Example: Ich habe eine Schwester. Sie ist sehr nett. I have a sister. She is very nice.
To avoid misunderstandings, it should always be clear which noun we are replacing (if in doubt, better repeat the noun).
Example: Herr Schmidt hatte einen Vogel. Er ist gestorben. Mr Schmidt had a bird. He died. (Who - the bird or Mr Schmidt?)
The pronoun it can also stand for impersonal forms.
Example: Es schneit. Es ist schon dunkel. It is snowing. It is already dark.
The pronoun it can also be a placeholder for a whole part of a sentence that is further back in the sentence.
Example: Es freut mich, dass du hier bist. (instead of: Dass du hier bist, freut mich.) I'm glad you're here.
We use personal pronouns in the 1st person ((ich, wir) when we talk about ourselves.
Example: Ich habe Durst. Mir ist warm. I am thirsty. I am warm.

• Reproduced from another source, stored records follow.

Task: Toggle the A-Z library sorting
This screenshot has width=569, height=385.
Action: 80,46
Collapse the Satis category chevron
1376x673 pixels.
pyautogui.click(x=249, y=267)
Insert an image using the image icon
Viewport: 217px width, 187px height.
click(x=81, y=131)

When we address other people, we use the personal pronouns in the 2nd person (du, ihr) or the polite form you (corresponds to the 3rd person plural Sie, the pronoun is capitalised).
Wie heißt er? What is his name? Wie geht es ihm? How is he? Woher kommt sie? Where is she from? Welche Musik gefällt ihr? What music does she like? Können Sie das bitte an die Tafel schreiben? Can you write this on the board, please? Kann ich dir helfen? Can I help you?